* [Document passage]
For Markov kernels with light enough tails, we can set $\nu - 2 = 2 p$ . Considering the worst-case initialization scenario $\delta_0 = r_{\Psi}^2$ , we obtain

C'(p,\nu,m,\Psi,\beta)= \frac{8(1+ 5 \sigma + 5\kappa_m)}{\tilde \mu_m} \times \Big( 3 \sigma_m \sqrt{p(p+2p)} +  \kappa_m 2^{\frac{1}{2p}}\delta_0^{\frac{1}{4}} \Big( 1 + \frac{2 C}{\sigma_m (p^2 + 2pp)^{1/2}} \Big)^{1/2} \Big).

Compared with the online CD bounds we see multiple benefits:

This bound depends only sub-linearily on $\sqrt{\delta_0}$ , unlike some of the constants of the online CD bounds, which depend linearily on it. Moreover, for subexponential $k_\psi^m$ , the dependence can be arbitrarily weakened to $\delta_0^{1/2a}$ by setting $\nu - 2 = a p$ for some $a > 2$ . Offline CD can thus be provably less sensitive to the effect of initialization than online CD, in moderate sample size regimes where $\sqrt{\log n / n} \simeq 1/\sqrt{n}$ and higher-order terms still matter.
Moreover, with such choices, $C'$ only depends polynomialy on the parameters of the problem and is independent of L. This is in contrast with the constants of online CD, which contain terms that exponentially grow with the initial learning rate $C$ and $L$ , translating the fact that a too large $C$ can lead to a transient exponential blowup of the loss. By allowing $T \to \infty$ , offline CD thus prevents this possible exponential blowup.

In summary, in subexponential tail scenarios, offline CD allows to control smoothness and initialization related transient terms of the online CD bounds at the cost of increasing compute ( $T \gg n$ , compared to $T=n$ for online CD), and asymptotic suboptimality. This is one reason why we believe this result is a valuable addition to the paper, despite the technicality of the proof. While alluded to in the end of Section 3, we agree that this argument is not presented with sufficient clarity the paper, and we thank the reviewer for challenging us in that regard. To address this, we will highlight the dependency of the higher-order term of Theorem 3.3 in the parameters of the problem, and will make a thorough comparison between the online and offline CD bounds in Section 4, as done above. We welcome further discussion with the reviewer on this topic.

Regarding the clarity of section 4: We agree that Section 4 is technical, and that it is crucial to increase its accessbility to a broad readership. To this end, we will take the following actions:

Introduce Lemma 4.3 (which is our strongest final result for offline CD) as the main result (Theorem) of Section 4. Consequently, the tail probability terms and Theorem 4.2 will only appear as part of a proof sketch for this Lemma.
Delegate Lemma 4.4 to the appendix, with a mention in the main paper.
Rely on the extra page for camera-ready papers to add proof sketches for section 3 and 4 and summary tables for rates (provided to reviewer Fohj).

Other questions

We thank the reviewer for spotting the incorrect definition of $\mu$ , and will fix this in the updated version of the paper. The extreme-value theorem argument justifying its existence still applies, thanks to [56].

* [Data shown]
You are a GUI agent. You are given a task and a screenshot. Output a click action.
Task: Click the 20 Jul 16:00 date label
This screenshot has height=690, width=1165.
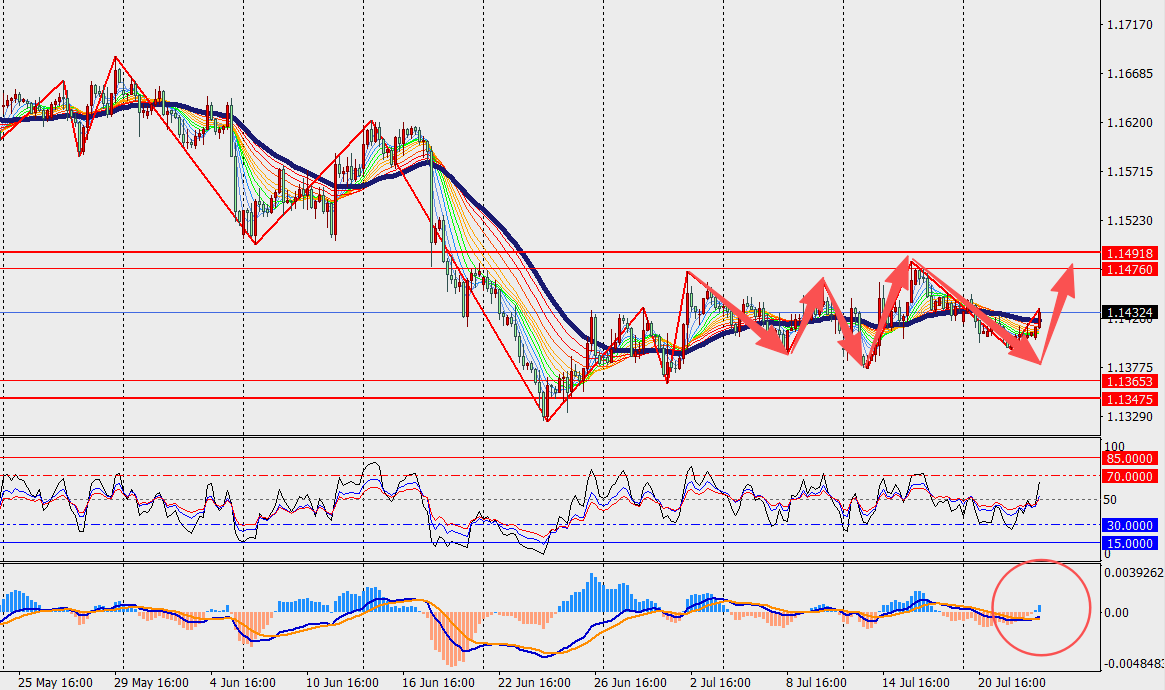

* [Problems to solve]
- a) In the reply on online and offline CD bounds, what will happen to Lemma 4.4?
- b) Extend the reply on online and offline CD bounds past its final sentence.

* [Responses per task]
- a) It will be moved to the appendix, with a mention in the main paper.

- b)
The reviewer is correct on the origin of the inflated factor of 4 in our bound. We will add a discussion about it in the paper.

[56] G. Harris and C. Martin. The roots of a polynomial vary continuously as a function of the coefficients. Proc. Amer. Math. Soc. 100 (1987), no. 2, 390–392.

评论- Response

2024-08-13

Thanks for addressing my concerns. I appreciate the authors's efforts on improving the presentation of Section 4. I have the following questions:

The drawbacks of online CD (dependence on initial distance, exponential high-order terms) can be overcome by more careful choice of stepsize and tail averaging techniques. These are not discussed and the comparison to offline CD is unfair.
For offline CD, it would be helpful to make it clear what the rate, leading-order term, and high-order terms are, and whether they're optimal. I think there could be a publishable paper here, but the current version looks unclear. So I'll keep my score.

评论- Response to reviewer's questions

2024-08-14

We thank the reviewer for their response. We answer their questions below.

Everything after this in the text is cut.